*YOUR TASK*.
Filter the records below and copy every line containing the word "Name".

(Dataset entries)

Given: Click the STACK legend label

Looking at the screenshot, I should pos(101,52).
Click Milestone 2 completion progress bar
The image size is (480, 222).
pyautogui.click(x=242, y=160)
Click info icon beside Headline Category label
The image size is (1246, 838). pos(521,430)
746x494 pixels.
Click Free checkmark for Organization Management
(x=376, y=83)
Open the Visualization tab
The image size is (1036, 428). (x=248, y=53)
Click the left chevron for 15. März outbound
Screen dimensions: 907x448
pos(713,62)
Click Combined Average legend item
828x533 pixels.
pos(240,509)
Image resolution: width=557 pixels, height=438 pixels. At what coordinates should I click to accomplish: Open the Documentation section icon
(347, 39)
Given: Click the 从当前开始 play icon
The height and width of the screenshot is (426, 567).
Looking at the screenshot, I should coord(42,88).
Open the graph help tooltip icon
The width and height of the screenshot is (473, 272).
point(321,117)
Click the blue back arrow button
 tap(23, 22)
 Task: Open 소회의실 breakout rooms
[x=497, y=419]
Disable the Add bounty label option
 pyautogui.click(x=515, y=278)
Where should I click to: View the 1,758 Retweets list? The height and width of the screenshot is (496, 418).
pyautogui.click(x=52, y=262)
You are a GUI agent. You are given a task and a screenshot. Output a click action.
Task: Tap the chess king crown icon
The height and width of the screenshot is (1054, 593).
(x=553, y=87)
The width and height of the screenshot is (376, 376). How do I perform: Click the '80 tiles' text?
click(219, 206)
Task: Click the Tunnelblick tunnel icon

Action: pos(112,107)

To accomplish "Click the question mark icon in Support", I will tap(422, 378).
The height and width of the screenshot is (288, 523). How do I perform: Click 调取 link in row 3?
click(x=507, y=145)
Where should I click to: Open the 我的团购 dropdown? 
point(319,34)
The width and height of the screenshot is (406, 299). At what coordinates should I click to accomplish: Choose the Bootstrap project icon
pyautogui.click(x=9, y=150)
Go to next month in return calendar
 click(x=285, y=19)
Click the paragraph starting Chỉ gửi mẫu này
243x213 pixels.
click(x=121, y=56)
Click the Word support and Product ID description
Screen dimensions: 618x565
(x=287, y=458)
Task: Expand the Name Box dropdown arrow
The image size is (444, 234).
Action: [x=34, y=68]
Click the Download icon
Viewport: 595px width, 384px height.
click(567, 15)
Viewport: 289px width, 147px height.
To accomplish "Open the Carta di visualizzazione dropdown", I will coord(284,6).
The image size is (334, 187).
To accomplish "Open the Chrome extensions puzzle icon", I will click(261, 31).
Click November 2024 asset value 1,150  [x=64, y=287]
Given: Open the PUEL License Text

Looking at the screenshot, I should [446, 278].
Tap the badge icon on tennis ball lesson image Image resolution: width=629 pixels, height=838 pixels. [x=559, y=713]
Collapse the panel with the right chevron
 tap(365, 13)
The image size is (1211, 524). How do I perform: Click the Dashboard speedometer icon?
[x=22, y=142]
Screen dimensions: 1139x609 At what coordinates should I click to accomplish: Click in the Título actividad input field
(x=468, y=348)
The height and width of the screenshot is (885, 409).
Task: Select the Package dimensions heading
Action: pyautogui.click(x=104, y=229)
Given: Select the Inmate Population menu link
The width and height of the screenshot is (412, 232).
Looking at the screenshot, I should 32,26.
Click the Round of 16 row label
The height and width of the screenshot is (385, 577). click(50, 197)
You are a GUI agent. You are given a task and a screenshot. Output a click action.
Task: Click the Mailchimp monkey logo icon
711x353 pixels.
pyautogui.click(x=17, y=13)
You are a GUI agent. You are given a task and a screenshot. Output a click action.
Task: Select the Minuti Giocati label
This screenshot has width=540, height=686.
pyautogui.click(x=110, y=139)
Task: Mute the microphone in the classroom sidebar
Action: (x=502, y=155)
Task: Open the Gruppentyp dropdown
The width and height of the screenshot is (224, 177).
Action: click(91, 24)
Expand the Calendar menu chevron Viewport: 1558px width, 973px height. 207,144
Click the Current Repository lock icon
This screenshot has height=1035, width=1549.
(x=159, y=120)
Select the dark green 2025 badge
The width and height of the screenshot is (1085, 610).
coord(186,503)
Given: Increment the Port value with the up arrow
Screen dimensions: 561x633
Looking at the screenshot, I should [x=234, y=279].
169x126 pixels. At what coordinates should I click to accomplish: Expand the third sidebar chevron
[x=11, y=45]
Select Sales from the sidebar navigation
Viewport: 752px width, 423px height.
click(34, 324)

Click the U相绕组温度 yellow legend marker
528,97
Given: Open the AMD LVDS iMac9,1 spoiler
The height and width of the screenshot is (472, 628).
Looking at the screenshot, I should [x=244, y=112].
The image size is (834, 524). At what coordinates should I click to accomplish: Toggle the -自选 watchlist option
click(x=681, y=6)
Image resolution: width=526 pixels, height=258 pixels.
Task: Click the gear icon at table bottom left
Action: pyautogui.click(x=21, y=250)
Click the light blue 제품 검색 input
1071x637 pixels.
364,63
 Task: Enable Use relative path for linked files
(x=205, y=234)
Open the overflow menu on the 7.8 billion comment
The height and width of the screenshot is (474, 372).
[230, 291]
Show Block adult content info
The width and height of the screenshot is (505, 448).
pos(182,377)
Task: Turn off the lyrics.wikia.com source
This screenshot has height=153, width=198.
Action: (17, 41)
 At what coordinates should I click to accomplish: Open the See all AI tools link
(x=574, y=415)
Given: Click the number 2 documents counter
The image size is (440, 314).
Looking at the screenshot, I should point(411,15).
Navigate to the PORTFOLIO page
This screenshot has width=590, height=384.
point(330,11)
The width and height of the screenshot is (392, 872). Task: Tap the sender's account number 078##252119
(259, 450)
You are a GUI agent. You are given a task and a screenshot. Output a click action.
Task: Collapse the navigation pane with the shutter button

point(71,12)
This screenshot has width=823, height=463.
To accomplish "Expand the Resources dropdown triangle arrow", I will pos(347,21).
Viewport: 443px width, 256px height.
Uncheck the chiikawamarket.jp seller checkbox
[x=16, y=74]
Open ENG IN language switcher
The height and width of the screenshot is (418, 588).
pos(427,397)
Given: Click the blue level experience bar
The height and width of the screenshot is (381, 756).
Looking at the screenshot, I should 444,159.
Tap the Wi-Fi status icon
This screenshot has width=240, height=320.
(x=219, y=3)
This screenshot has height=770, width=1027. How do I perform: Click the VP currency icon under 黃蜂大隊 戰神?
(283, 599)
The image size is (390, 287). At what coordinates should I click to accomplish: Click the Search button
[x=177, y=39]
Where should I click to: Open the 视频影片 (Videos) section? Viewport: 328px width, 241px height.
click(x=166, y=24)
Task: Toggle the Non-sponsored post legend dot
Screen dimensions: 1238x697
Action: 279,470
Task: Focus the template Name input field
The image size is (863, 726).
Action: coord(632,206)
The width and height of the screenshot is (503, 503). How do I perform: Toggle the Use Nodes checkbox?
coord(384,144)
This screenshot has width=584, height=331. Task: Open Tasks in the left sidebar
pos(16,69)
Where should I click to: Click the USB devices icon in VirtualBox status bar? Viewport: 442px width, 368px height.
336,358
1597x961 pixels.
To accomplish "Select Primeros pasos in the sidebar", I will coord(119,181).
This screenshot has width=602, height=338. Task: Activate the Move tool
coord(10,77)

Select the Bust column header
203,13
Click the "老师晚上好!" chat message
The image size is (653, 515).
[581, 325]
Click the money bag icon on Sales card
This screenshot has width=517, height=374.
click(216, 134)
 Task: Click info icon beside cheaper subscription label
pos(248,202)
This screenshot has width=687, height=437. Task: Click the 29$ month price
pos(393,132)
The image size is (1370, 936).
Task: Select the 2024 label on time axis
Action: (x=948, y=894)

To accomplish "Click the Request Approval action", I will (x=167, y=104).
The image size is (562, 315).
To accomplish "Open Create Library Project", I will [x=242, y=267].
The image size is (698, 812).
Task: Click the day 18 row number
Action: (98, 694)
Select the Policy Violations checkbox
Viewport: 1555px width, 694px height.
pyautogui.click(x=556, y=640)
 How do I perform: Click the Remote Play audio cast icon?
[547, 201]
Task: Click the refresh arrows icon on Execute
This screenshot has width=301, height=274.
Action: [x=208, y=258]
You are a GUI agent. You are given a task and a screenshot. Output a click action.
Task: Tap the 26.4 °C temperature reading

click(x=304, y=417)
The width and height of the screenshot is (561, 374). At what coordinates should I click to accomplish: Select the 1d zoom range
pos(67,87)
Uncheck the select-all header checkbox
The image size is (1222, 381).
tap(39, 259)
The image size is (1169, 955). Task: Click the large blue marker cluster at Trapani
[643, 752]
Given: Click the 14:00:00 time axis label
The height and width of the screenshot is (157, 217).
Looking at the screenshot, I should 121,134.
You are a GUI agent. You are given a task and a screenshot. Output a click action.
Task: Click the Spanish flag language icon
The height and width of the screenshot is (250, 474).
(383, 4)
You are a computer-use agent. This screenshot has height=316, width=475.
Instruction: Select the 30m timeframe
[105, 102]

*RESULT*.
Task: Expand the Name Box dropdown arrow
Task: Focus the template Name input field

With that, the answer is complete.